* Tugas Anda
1. Dalam teks tentang Penangkapan Ikan Terukur, apa yang diharapkan dari lahirnya kebijakan tersebut?
2. Tentukan apakah pernyataan berikut sesuai dengan teks tentang Penangkapan Ikan Terukur. Jawab ya atau tidak dan kutip kata-kata teks yang menentukan. (a) Implementasi kebijakan ini langsung dijalankan tanpa penundaan. (b) Kesiapan infrastruktur pelabuhan termasuk salah satu kontroversi. (c) Kebijakan ini dianggap sulit diterapkan pada nelayan kecil.
3. Tolong lanjutkan teks tentang Penangkapan Ikan Terukur, dimulai setelah kalimat terakhirnya.

* Dokumen
>>>>

PKSPL IPB Kolaborasi dalam Webinar Nasional: Strategi Penangkapan Ikan Berkelanjutan untuk Kemakmuran Nelayan

tani_dan_nelayan_1

PKSPL IPB Kolaborasi dalam Webinar Nasional: Strategi Penangkapan Ikan Berkelanjutan untuk Kemakmuran Nelayan

Bogor – Lahirnya kebijakan Penangkapan Ikan Terukur (PIT) diharapkan dapat menjadi kontrol dari praktik penangkapan ikan yang tidak terkendali dan terancam overfishing. Namun begitu, implementasi kebijakan ini ditunda akibat munculnya beberapa kontroversi, seperti kesiapan infrastruktur pelabuhan, belum tersedianya sumber daya manusia yang memadai untuk melakukan pemantauan, dan masih dibutuhkannya verifikasi yang mendalam di lapangan, serta anggapan bahwa kebijakan Penangkapan Ikan Terukur dirasa sulit untuk diterapkan pada nelayan kecil karena sulit bersaing dengan industri perikanan skala besar.

<<<<

* Daftar Baris
>>>>

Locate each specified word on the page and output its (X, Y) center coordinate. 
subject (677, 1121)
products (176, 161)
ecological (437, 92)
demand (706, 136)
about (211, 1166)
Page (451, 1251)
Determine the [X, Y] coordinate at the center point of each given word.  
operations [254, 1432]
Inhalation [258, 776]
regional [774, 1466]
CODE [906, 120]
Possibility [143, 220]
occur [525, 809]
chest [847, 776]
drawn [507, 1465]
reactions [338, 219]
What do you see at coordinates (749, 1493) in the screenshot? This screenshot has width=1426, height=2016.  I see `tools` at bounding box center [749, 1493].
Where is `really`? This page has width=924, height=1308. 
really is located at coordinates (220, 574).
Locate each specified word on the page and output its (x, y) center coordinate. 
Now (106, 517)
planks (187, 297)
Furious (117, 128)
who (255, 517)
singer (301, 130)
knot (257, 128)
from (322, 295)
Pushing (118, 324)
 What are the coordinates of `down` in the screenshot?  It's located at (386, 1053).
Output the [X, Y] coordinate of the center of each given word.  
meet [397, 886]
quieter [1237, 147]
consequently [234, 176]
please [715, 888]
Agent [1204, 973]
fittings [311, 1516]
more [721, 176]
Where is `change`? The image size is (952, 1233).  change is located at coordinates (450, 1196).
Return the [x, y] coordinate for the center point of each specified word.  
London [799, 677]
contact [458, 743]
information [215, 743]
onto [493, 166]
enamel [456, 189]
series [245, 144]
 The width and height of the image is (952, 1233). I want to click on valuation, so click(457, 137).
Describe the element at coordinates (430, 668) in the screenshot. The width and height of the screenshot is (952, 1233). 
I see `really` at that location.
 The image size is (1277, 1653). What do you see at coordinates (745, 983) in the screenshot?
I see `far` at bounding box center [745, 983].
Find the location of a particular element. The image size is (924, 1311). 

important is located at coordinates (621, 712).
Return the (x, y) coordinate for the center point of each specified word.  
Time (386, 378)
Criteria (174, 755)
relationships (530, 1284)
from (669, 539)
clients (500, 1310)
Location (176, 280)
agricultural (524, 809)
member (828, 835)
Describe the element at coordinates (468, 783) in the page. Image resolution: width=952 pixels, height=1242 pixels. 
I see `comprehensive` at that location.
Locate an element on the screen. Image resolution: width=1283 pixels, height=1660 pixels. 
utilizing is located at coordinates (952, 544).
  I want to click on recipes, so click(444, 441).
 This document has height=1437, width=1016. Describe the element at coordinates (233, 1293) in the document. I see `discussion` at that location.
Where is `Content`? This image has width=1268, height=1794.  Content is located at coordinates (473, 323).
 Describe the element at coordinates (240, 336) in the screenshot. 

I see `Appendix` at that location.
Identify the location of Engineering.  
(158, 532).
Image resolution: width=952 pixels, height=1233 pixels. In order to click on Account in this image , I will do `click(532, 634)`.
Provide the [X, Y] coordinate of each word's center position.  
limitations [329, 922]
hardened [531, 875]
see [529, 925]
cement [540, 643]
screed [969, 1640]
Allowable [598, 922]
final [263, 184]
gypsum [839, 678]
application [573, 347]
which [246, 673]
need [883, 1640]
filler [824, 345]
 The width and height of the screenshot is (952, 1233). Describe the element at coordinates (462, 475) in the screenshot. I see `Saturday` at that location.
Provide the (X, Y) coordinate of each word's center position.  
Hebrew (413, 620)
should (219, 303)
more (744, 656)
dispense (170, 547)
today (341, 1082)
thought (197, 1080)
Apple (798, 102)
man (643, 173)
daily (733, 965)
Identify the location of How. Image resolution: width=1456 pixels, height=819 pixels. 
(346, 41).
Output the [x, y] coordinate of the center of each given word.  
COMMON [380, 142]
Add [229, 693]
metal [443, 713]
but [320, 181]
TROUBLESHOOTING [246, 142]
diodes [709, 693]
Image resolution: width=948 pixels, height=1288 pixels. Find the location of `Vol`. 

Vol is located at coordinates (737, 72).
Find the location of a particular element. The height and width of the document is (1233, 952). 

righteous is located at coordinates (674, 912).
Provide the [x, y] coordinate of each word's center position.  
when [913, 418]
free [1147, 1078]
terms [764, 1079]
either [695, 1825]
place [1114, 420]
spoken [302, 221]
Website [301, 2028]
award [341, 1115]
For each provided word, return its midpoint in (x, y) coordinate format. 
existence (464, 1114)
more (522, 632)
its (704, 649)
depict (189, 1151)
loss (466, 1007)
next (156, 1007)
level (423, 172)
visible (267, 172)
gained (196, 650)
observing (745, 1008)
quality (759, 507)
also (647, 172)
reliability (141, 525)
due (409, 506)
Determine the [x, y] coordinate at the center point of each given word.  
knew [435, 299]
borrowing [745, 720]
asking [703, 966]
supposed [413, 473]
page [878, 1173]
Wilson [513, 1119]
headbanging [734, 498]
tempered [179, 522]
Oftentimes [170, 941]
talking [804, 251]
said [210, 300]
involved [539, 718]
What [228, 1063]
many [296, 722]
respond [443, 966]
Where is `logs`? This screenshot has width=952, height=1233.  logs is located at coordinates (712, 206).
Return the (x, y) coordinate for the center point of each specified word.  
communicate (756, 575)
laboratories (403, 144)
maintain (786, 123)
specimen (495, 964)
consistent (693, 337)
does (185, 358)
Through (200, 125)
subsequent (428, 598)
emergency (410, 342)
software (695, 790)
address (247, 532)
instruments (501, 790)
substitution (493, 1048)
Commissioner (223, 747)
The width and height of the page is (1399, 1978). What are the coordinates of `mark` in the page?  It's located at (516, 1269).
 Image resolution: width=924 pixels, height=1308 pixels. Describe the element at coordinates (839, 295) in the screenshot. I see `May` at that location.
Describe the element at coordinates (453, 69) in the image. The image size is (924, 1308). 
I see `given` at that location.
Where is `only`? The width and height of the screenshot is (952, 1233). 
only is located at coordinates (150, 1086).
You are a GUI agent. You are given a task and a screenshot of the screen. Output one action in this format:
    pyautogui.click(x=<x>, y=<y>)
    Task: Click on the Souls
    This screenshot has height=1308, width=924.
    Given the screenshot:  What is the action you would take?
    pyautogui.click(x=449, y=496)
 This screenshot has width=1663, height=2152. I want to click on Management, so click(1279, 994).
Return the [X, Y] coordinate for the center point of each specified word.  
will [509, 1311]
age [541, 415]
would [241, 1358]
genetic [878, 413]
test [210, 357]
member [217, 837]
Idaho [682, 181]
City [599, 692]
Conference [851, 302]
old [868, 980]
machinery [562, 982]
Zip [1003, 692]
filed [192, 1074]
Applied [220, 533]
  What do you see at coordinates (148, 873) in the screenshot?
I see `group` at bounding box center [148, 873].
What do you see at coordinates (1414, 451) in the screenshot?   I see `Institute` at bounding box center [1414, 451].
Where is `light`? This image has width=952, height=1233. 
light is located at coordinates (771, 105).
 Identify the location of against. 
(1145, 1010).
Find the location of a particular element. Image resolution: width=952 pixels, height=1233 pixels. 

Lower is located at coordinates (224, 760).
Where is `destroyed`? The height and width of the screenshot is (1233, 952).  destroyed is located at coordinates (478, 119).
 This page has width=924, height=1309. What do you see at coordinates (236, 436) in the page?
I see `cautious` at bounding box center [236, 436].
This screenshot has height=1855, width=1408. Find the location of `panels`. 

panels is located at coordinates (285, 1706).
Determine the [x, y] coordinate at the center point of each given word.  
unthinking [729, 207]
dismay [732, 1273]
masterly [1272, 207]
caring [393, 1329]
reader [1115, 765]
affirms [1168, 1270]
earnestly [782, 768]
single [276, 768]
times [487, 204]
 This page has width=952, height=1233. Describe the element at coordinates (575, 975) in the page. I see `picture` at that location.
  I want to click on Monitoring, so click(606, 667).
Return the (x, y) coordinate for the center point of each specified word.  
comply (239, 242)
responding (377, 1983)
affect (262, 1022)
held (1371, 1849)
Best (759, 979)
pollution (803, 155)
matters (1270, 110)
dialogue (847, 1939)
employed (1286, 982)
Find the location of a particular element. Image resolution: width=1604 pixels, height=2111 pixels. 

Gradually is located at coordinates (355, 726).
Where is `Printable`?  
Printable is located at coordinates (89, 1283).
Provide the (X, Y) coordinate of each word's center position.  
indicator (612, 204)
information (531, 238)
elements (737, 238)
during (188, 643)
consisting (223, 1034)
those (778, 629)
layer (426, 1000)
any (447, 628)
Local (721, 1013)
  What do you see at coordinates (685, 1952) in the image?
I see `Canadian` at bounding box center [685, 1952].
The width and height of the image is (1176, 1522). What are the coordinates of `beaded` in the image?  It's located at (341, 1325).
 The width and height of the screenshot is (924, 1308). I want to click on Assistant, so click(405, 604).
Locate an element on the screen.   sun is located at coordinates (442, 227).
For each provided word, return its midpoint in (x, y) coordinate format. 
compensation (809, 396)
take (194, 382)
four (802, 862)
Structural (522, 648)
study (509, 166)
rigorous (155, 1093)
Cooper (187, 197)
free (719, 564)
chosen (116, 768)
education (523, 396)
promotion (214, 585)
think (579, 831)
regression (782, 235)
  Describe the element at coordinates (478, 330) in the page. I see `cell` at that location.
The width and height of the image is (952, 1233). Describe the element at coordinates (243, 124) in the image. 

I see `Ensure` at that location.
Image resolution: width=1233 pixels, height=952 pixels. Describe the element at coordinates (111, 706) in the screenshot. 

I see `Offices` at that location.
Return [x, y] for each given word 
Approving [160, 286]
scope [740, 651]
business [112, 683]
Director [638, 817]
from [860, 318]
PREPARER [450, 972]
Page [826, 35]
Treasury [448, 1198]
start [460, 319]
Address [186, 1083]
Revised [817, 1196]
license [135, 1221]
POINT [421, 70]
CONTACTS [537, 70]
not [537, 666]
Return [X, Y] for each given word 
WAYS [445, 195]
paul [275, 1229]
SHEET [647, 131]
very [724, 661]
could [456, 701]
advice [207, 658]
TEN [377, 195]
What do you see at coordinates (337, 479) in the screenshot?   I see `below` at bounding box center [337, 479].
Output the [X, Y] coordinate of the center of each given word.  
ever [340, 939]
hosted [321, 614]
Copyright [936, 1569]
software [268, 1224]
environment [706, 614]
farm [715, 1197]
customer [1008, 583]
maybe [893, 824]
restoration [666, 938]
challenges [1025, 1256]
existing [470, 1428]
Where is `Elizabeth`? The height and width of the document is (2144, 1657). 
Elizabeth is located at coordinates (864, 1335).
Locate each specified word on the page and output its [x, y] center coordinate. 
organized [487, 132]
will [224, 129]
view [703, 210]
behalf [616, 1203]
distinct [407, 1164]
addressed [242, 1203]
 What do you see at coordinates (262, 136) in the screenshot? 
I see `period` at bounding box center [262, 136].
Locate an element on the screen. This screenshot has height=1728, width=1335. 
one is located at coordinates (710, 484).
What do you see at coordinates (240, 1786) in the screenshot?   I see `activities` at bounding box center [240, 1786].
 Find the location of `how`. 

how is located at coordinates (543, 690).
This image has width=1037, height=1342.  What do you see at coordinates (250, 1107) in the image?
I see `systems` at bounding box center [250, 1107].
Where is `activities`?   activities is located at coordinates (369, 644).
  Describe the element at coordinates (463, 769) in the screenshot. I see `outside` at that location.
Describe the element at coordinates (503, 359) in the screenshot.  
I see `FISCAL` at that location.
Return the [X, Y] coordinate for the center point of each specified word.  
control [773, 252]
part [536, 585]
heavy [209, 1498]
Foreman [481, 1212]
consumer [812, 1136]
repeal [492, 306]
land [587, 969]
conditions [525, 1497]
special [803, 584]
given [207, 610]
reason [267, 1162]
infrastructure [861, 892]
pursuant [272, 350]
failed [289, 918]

<<<<

* Kunci Jawaban
1. Kebijakan itu diharapkan dapat menjadi kontrol dari praktik penangkapan ikan yang tidak terkendali dan terancam overfishing.

2.
(a) Tidak: "implementasi kebijakan ini ditunda akibat munculnya beberapa kontroversi"
(b) Ya: "seperti kesiapan infrastruktur pelabuhan"
(c) Ya: "dirasa sulit untuk diterapkan pada nelayan kecil"

3.
Hal tersebut memantik Nelayan dan Tani Center-IPB University untuk menyelenggarakan #TNCTalks episode kedua, sebagai fasilitator dalam menyikapi dari sudut pandang kolaboratif dengan melibatkan akademisi, pemangku kepentingan, pembuat kebijakan, dan nelayan dalam memahami kebijakan perikanan serta kejelasan sasaran implementasi kebijakan Penangkapan Ikan Terukur. Webinar Series dengan tajuk “Penangkapan Ikan Terukur: Menyelami Opini untuk Kesejahteraan Nelayan” dilakukan secara daring dengan menghadirkan Narasumber dan Penanggap yang ahli dibidangnya (02/04).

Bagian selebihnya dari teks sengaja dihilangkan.